Supermarine Type 327 “Spito” (Unicraft, Resin)

TYPE: Fighter

ACCOMMODATION: Pilot only

POWER PLANT: Two Rolls-Royce Merlin liquid-cooled engines, rated at 1,240 hp each

PERFORMANCE: 450 mph at 15.000 ft

COMMENT: The Supermarine Type 324 and Type 325 were British two-engined fighter designs proposed as the replacement for the Supermarine Spitfire and Hawker Hurrican. Neither of them nor a revised design – the Type 327 – to carry cannon was accepted for development and production.
As an aircraft to succeed the Hurricane and Spitfire then entering service, Air Ministry specification F.18/37 required a 400+ mph (at 15,000 ft) fighter with twelve .303 inch machine gun armament.
Hawker Aircraft submitted a single seat, single engine design with two possible engines, the Hawker Typhoon powered by the Rolls-Royce Vulture and the Hawker Typhoon, with Napier Sabre engine.
Gloster submitted two similar twin-boom designs with 12 Browning machine guns in the nose and a pusher Napier Sabre engine as well as an adaptation of their proposal to F.9/37 with nose-mounted armament.
Bristol’s design was one airframe offered with three alternative engines.
In 1938 Supermarine submitted brochures describing the Type 324 (under the company specification No.458) along with the Type 325. Both were compact twin-engine designs – one tractor and one pusher – with either Rolls-Royce Merlin or Bristol Taurus engines.
Hawker’s designs – which Sydney Camm had been working on since April 1937 – were accepted and prototypes of each ordered.
The Type 324 was a low-wing, twin-engined monoplane featuring the elliptical wing shape of the Spitfire, with retractable tricycle undercarriage.
Twin engines were expected to give a maximum speed of 450 mph.
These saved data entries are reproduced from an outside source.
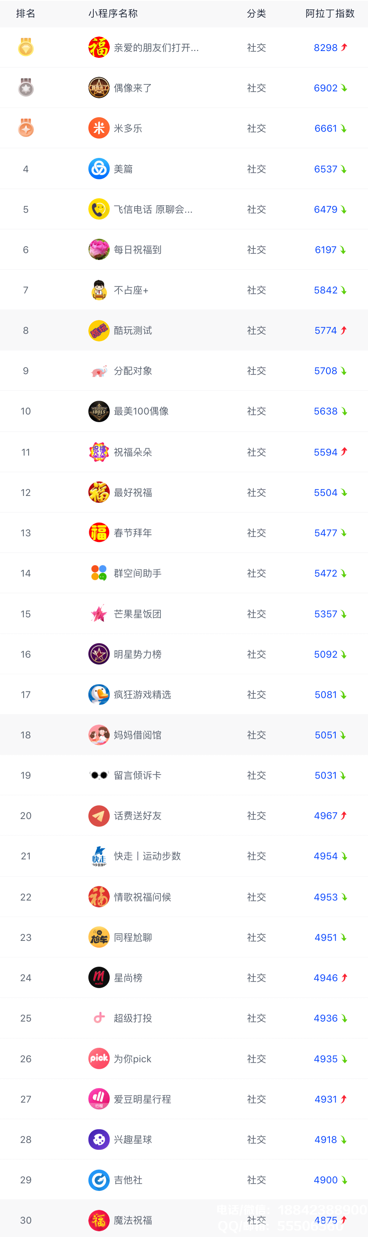Click the 阿拉丁指数 column header
368x1237 pixels.
[330, 13]
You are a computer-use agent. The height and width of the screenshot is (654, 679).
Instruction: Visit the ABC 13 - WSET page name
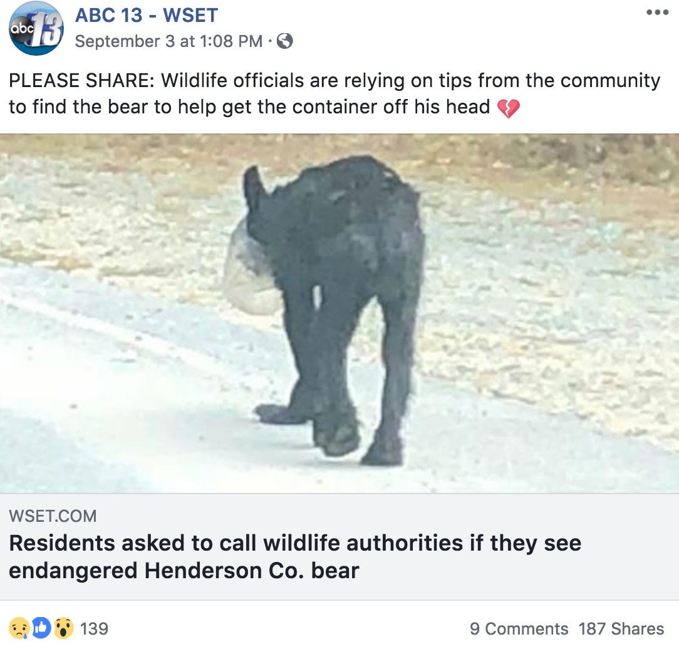point(147,15)
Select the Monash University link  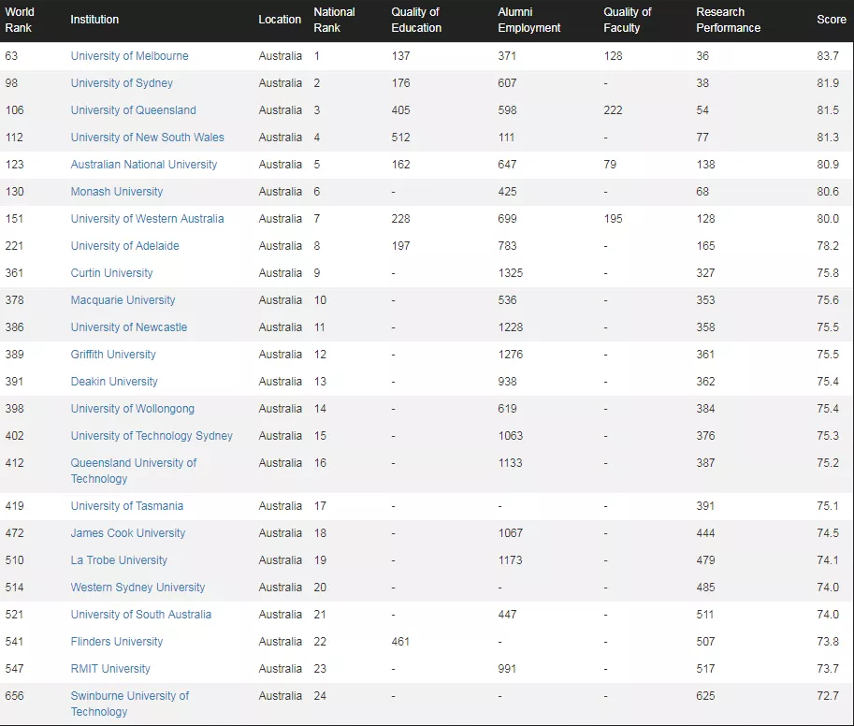(x=117, y=192)
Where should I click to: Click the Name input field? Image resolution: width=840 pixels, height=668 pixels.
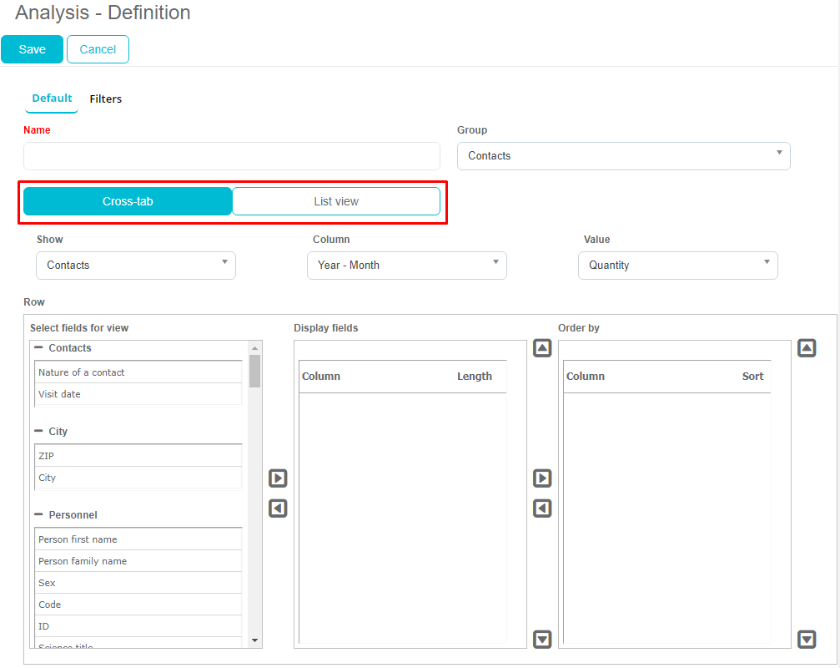point(232,156)
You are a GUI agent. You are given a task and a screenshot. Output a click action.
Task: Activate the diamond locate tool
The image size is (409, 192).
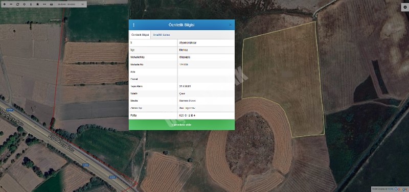click(24, 5)
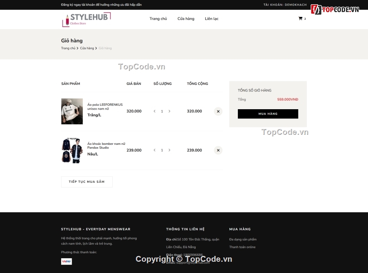Viewport: 368px width, 273px height.
Task: Open Liên lạc from the navigation menu
Action: [212, 18]
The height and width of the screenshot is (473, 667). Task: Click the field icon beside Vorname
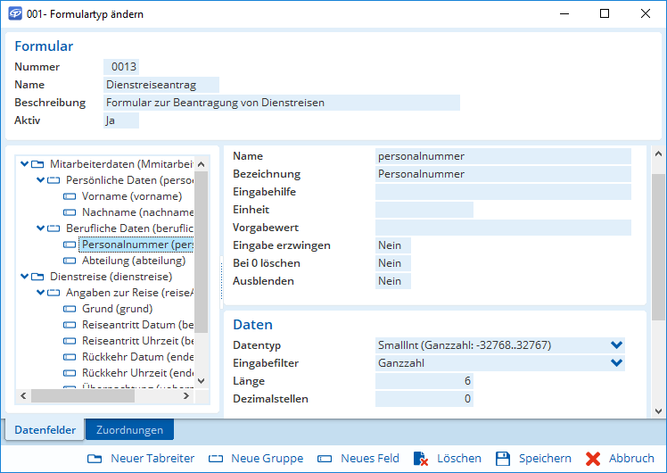click(70, 196)
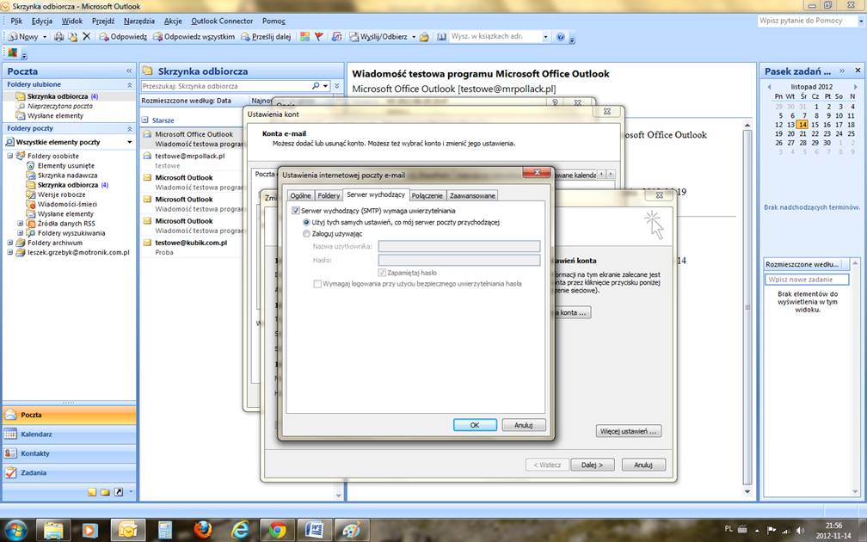Click the Print icon in the toolbar
Screen dimensions: 867x542
click(58, 37)
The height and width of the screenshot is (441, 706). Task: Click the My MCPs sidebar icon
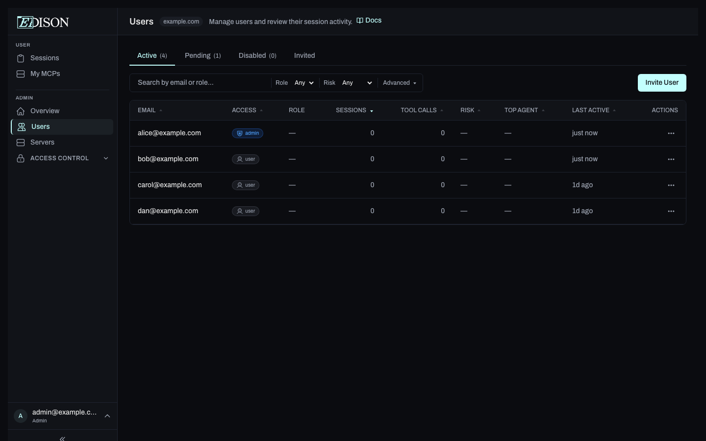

In addition, the twin layout gave the usual advantages of torque cancellation, improved pilot view, tricycle landing gear, performance, improved take-off performance and allowed the use of the proven Rolls-Royce Merlin engine.
The structure of the aircraft was Alclad aluminium alloy. The wing was designed in sections, so that alternative engines (Bristol Taurus) or armament could be accommodated. Fowler flaps were fitted for take-off/landing. Spoiler flaps were fitted to improve performance.
A number of armament types were considered. The main was 12 Browning in two packs of six in each wing outer section; these could be removed complete with ammunition to allow rapid rearming and servicing of the weapons.
When the Air Ministry felt progress on the Westland Whirlwind cannon-armed fighter was too slow, they asked for the F.18/37 tenders to be revised with 20mm cannon armament. Supermarine dropped the pusher design and proposed a six-cannon fighter as the Type 327 Spito. The Ministry did not feel its advantages outweighed other considerations, and that the Whirlwind – or the adaption oft he Bristol Beaufort – would enter service before Supermarine’s design could (Ref.: 24).